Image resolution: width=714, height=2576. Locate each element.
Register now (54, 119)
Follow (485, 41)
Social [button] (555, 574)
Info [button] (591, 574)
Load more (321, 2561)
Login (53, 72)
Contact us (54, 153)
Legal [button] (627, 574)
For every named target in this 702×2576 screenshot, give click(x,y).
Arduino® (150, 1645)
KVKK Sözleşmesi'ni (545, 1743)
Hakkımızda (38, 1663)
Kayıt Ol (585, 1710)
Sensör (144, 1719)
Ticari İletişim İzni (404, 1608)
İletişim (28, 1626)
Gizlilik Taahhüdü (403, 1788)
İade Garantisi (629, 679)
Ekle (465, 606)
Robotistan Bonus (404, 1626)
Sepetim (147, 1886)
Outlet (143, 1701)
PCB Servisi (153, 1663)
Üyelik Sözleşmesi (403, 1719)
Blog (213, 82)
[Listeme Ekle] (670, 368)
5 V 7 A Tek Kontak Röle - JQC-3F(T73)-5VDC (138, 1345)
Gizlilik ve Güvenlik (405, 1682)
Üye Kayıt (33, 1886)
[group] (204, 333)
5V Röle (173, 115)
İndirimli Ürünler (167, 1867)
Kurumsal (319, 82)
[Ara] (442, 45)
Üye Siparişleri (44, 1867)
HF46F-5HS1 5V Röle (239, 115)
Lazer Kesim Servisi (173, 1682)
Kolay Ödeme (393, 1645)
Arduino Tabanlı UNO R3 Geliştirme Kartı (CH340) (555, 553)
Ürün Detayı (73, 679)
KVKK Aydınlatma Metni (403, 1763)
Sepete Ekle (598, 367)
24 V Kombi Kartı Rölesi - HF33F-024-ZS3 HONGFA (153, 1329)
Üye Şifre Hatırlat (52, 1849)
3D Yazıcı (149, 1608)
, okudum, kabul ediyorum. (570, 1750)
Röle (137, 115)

____

◆ **Aim of the task**:
Would you reproduce the full listing without changing a single word?

◆ **Answer**:
Image resolution: width=714, height=2576. Locate each element.
Register now (54, 119)
Follow (485, 41)
Social [button] (555, 574)
Info [button] (591, 574)
Load more (321, 2561)
Login (53, 72)
Contact us (54, 153)
Legal [button] (627, 574)
For every named target in this 702×2576 screenshot, give click(x,y).
Arduino® (150, 1645)
KVKK Sözleşmesi'ni (545, 1743)
Hakkımızda (38, 1663)
Kayıt Ol (585, 1710)
Sensör (144, 1719)
Ticari İletişim İzni (404, 1608)
İletişim (28, 1626)
Gizlilik Taahhüdü (403, 1788)
İade Garantisi (629, 679)
Ekle (465, 606)
Robotistan Bonus (404, 1626)
Sepetim (147, 1886)
Outlet (143, 1701)
PCB Servisi (153, 1663)
Üyelik Sözleşmesi (403, 1719)
Blog (213, 82)
[Listeme Ekle] (670, 368)
5 V 7 A Tek Kontak Röle - JQC-3F(T73)-5VDC (138, 1345)
Gizlilik ve Güvenlik (405, 1682)
Üye Kayıt (33, 1886)
[group] (204, 333)
5V Röle (173, 115)
İndirimli Ürünler (167, 1867)
Kurumsal (319, 82)
[Ara] (442, 45)
Üye Siparişleri (44, 1867)
HF46F-5HS1 5V Röle (239, 115)
Lazer Kesim Servisi (173, 1682)
Kolay Ödeme (393, 1645)
Arduino Tabanlı UNO R3 Geliştirme Kartı (CH340) (555, 553)
Ürün Detayı (73, 679)
KVKK Aydınlatma Metni (403, 1763)
Sepete Ekle (598, 367)
24 V Kombi Kartı Rölesi - HF33F-024-ZS3 HONGFA (153, 1329)
Üye Şifre Hatırlat (52, 1849)
3D Yazıcı (149, 1608)
, okudum, kabul ediyorum. (570, 1750)
Röle (137, 115)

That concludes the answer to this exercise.